Given records:
※
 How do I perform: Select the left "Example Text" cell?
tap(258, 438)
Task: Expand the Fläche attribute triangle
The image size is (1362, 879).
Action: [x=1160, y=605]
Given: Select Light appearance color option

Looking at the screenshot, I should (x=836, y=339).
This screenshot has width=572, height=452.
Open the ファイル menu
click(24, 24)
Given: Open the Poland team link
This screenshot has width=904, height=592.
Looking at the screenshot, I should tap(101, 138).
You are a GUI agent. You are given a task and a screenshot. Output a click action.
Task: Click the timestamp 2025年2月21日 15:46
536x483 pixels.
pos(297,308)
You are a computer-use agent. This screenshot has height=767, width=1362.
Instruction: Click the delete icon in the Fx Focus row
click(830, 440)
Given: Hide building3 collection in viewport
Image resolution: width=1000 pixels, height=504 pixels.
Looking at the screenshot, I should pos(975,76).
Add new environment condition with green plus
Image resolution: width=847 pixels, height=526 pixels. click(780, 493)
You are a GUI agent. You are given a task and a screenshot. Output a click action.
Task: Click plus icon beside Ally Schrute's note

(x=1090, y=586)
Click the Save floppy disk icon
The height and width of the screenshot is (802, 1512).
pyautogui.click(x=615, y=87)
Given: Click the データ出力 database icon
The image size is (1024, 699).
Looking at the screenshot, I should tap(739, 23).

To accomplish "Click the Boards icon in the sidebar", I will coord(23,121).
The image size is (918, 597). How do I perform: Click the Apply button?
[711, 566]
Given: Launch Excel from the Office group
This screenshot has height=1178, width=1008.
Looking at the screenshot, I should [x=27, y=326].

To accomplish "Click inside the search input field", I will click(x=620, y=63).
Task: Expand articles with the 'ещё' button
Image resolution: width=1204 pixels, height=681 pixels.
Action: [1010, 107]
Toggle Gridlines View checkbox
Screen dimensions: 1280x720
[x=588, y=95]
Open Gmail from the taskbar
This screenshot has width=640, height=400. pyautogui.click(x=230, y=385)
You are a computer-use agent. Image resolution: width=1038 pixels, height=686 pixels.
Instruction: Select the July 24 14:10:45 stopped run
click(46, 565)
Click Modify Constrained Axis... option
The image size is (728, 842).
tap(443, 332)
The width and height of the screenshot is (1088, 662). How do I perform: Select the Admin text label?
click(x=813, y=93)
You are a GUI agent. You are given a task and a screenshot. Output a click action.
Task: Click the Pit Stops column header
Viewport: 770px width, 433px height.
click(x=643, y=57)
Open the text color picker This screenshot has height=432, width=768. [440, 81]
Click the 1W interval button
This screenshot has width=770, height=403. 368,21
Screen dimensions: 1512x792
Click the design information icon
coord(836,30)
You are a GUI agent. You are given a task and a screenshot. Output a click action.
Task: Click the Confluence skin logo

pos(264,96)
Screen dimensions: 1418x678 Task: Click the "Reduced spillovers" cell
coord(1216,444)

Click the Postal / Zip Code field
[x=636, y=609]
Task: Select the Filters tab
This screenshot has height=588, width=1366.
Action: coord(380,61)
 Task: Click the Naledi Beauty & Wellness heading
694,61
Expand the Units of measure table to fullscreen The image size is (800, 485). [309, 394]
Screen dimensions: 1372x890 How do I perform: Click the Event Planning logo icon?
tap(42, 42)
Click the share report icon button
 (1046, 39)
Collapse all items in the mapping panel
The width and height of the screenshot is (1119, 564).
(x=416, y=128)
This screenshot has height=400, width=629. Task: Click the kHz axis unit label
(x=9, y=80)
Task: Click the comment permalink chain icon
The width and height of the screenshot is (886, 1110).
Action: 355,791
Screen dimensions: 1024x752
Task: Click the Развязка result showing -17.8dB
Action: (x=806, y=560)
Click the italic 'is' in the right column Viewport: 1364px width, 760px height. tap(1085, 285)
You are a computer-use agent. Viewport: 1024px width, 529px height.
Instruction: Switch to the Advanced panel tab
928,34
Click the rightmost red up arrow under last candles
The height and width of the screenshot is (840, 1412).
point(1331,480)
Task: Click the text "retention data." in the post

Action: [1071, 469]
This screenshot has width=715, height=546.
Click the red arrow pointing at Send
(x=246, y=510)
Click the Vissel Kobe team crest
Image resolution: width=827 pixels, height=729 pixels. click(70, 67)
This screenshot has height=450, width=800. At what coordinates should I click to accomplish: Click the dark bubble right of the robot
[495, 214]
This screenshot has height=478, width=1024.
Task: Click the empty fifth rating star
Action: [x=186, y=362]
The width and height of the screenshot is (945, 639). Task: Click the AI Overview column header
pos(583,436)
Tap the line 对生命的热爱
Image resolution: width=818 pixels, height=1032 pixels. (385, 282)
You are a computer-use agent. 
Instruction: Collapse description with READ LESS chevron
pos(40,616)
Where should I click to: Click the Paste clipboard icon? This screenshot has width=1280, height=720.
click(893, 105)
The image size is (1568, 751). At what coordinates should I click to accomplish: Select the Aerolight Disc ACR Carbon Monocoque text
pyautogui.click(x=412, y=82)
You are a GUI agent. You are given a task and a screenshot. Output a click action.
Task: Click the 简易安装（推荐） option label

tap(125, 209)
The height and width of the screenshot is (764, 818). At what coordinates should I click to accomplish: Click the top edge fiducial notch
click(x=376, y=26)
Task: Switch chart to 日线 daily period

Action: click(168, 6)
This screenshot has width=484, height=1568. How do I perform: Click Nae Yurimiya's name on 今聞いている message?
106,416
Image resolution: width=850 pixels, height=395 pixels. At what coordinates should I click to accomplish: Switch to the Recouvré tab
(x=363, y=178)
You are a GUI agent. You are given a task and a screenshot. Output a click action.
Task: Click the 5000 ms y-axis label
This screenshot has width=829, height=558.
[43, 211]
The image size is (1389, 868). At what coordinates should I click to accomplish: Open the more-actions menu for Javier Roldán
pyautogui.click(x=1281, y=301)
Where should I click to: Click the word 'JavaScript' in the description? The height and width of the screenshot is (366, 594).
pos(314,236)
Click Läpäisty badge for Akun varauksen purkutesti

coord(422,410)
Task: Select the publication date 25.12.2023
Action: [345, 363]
※
Work instruction: In the entries above, which lines hold the string "will"? Report all of them.

Written reply:
To accomplish "Click the Boards icon in the sidebar", I will coord(23,121).
To accomplish "Click inside the search input field", I will click(x=620, y=63).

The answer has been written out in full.